Community are not transitive. It is always a contract for two, and this is their disadvantage. We can't hang any community, except for one, which is accepted by default by everyone. We cannot be sure that this community will be accepted and correctly interpreted by everyone. Therefore, in the best case, if you agree with your uplink, he will understand what you want from him in the community. But his neighbor may not understand, or the operator will simply reset your label, and you will not achieve what you wanted.
RPKI + ROA solves only a small part of the problems. RPKI is Resource Public Key Infrastructure - a special framework for signing routing information. It's a good idea to get LIRs and their clients to keep an up-to-date address space database. But there is one problem with him.

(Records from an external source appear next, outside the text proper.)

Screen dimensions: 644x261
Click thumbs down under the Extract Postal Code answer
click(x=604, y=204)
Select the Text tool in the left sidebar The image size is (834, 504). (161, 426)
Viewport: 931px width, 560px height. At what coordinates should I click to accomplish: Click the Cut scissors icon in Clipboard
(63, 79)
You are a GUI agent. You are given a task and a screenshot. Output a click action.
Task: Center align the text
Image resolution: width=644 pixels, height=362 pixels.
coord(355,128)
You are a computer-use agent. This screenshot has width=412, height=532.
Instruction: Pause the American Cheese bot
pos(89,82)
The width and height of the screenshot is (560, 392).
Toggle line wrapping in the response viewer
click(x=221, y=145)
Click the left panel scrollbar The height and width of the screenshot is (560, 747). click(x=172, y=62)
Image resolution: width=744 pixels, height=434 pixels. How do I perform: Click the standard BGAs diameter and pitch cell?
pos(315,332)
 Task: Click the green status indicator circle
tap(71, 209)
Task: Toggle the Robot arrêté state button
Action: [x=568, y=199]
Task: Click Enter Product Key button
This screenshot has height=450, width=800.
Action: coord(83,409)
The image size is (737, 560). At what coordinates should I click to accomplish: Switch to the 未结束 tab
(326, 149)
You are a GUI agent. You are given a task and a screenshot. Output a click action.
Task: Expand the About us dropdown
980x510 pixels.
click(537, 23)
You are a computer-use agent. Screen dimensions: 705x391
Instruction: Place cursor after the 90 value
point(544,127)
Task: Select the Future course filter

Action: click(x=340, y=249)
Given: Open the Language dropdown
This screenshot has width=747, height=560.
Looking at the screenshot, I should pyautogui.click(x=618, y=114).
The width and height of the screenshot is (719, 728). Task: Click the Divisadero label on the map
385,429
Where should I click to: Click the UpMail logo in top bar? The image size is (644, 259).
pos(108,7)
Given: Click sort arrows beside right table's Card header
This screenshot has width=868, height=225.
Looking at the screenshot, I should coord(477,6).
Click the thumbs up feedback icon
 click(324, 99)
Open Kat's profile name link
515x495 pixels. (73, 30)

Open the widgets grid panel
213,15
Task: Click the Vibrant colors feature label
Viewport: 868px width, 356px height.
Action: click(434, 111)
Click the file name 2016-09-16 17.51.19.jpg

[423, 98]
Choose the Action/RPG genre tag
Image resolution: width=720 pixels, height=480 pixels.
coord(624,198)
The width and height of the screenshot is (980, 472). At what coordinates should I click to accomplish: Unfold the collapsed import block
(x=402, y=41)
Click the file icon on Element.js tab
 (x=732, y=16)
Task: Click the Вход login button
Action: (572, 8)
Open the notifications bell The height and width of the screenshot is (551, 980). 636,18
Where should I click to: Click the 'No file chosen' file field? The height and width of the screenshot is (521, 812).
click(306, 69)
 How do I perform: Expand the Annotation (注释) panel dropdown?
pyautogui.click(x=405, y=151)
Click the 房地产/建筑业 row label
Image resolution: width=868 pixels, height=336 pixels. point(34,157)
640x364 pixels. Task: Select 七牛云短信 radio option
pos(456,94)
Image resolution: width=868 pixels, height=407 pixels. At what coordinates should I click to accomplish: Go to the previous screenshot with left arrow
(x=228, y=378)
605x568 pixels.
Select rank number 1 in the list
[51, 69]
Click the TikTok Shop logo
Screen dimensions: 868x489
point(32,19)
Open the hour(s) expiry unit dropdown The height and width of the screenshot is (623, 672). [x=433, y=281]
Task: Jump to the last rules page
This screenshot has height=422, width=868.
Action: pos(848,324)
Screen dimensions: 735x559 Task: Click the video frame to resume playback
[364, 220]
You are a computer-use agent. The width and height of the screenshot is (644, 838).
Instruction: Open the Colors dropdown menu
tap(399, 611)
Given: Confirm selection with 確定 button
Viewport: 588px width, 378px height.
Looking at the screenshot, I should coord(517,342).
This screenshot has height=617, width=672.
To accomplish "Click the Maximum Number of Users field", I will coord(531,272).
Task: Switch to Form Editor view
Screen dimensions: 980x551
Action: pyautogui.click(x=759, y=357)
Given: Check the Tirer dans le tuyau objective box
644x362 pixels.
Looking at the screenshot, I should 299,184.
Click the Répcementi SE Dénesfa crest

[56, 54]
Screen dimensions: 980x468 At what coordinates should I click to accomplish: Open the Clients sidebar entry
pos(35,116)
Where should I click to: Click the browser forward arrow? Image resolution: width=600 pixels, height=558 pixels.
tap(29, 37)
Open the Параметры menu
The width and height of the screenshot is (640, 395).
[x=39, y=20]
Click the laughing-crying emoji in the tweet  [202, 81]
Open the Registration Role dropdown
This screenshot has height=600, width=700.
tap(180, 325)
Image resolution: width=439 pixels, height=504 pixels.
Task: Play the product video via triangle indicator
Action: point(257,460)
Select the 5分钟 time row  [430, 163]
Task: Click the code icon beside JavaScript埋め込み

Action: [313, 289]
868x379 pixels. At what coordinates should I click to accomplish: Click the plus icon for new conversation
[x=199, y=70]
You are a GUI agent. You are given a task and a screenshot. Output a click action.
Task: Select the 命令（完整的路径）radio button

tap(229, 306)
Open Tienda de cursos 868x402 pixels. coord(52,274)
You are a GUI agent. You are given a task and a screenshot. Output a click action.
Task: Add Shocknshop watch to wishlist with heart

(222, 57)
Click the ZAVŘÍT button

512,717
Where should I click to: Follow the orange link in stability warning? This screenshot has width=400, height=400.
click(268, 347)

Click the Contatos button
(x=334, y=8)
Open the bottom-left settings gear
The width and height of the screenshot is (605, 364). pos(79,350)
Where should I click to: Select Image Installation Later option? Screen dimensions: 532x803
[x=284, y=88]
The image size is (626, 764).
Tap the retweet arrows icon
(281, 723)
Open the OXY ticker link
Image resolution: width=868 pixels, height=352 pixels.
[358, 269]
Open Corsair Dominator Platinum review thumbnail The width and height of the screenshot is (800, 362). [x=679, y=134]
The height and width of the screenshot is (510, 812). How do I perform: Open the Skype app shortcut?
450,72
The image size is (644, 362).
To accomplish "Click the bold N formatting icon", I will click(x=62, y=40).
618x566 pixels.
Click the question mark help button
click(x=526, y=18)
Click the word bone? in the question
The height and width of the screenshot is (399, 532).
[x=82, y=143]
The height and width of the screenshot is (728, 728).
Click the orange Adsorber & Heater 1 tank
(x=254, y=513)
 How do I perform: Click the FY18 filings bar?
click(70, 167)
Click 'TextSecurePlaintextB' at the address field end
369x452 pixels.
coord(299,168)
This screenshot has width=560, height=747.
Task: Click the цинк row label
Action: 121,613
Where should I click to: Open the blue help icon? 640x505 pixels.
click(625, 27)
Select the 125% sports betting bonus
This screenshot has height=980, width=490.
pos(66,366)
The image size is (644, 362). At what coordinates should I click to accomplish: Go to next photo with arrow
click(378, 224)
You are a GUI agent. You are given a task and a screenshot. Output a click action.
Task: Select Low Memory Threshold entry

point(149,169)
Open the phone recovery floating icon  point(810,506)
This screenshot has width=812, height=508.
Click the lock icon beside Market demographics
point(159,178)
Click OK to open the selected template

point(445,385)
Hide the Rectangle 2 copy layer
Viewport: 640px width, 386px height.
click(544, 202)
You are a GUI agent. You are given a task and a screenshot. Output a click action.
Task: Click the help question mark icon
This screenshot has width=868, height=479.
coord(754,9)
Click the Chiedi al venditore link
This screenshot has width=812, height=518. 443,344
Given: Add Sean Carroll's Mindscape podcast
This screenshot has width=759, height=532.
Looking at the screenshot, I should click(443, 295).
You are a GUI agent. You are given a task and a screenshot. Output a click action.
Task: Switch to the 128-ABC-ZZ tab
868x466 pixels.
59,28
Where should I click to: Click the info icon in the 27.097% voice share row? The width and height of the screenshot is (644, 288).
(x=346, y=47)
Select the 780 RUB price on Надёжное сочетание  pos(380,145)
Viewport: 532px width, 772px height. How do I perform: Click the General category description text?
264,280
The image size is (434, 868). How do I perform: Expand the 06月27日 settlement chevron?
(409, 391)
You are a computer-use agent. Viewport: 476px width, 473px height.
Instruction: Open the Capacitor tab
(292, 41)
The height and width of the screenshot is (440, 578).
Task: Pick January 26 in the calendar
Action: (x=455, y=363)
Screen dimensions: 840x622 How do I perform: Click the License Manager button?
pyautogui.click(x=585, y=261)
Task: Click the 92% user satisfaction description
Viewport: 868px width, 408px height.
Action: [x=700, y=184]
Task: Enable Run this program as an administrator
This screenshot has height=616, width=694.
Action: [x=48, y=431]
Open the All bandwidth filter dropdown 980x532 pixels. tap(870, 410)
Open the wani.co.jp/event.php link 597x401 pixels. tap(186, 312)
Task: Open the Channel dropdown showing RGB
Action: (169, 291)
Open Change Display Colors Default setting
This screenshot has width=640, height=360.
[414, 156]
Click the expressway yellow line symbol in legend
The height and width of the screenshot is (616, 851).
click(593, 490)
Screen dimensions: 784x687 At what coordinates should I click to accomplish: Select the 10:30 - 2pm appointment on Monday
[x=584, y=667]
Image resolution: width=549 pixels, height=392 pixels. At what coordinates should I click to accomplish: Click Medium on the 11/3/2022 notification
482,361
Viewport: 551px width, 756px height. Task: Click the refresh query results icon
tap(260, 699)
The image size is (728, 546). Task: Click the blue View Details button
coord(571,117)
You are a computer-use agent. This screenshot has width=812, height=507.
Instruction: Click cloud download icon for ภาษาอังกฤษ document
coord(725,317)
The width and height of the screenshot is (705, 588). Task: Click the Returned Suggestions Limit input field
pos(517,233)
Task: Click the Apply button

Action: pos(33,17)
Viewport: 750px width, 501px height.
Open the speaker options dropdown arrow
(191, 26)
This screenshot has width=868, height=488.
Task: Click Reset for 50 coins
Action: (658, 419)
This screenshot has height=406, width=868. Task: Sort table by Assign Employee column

RPKI is also a hierarchical public key system. Does IANA have a key from which RIR keys are generated, and from them LIR keys? with which they sign their address space using ROAs - Route Origin Authorizations:
- I assure you that this prefix will be announced on behalf of this autonomy.
In addition to ROA, there are other objects, but about them somehow later. Seems to be good and useful. But it does not protect us from leaks from the word βabsolutelyβ and does not solve all problems with prefix hijacking. Therefore, players are not in a hurry to implement it. Although there are already assurances from large players like AT&T and large IXs that prefixes with an invalid ROA record will drop.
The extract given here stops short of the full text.